**Work to be completed**
Look through the records below, and whenever a line contains "will", copy it.

**Records from a dataset**

[Start of section]

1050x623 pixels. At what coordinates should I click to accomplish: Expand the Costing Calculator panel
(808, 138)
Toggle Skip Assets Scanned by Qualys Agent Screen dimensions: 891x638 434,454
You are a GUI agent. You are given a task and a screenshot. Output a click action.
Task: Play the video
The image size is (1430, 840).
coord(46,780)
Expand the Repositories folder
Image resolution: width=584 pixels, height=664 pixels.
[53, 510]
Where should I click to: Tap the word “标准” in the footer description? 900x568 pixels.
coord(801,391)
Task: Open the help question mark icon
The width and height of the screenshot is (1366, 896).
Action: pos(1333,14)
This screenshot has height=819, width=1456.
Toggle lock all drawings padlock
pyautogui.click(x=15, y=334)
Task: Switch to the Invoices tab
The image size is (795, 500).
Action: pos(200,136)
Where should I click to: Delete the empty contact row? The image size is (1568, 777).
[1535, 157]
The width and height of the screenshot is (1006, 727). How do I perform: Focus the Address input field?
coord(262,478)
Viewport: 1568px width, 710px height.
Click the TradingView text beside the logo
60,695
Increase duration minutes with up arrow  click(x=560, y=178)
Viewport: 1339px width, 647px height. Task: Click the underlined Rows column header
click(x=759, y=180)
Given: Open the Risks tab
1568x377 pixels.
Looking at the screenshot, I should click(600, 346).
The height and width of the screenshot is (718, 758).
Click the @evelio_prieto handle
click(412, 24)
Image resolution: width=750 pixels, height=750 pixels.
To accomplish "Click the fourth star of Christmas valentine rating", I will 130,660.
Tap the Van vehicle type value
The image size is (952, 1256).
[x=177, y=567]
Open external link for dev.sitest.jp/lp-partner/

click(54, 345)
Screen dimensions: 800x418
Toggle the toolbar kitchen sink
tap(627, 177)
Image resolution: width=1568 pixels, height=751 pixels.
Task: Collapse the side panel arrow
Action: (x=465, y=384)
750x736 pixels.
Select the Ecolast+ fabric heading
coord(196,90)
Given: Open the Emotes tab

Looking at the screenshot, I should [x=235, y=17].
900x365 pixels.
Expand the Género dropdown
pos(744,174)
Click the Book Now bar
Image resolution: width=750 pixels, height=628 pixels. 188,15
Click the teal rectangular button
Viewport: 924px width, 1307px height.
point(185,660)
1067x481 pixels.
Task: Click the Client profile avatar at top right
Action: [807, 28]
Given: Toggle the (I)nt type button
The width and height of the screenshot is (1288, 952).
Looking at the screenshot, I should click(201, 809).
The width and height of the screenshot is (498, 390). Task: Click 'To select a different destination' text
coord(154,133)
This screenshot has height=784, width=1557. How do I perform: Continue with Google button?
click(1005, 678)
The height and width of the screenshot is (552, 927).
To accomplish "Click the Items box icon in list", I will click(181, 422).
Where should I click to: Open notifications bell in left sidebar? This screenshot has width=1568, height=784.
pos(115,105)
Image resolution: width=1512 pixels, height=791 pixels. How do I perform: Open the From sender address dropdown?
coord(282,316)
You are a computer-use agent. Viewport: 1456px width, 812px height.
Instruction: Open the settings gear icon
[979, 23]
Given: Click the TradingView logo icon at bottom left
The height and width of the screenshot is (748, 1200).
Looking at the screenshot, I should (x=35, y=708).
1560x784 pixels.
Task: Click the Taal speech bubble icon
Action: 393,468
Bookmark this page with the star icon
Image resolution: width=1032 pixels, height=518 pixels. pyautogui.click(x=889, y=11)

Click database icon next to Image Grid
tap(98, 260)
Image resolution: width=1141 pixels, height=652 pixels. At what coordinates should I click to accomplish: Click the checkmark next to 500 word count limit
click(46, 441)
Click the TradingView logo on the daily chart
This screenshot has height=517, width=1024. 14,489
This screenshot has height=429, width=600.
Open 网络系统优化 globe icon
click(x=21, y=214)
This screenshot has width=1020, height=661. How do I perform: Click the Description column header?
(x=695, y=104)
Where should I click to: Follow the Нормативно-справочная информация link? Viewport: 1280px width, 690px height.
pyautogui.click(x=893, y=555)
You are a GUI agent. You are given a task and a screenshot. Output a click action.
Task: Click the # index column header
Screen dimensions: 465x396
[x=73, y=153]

[End of section]

**Result**
To accomplish "Click the fourth star of Christmas valentine rating", I will 130,660.
To accomplish "Click the Items box icon in list", I will click(181, 422).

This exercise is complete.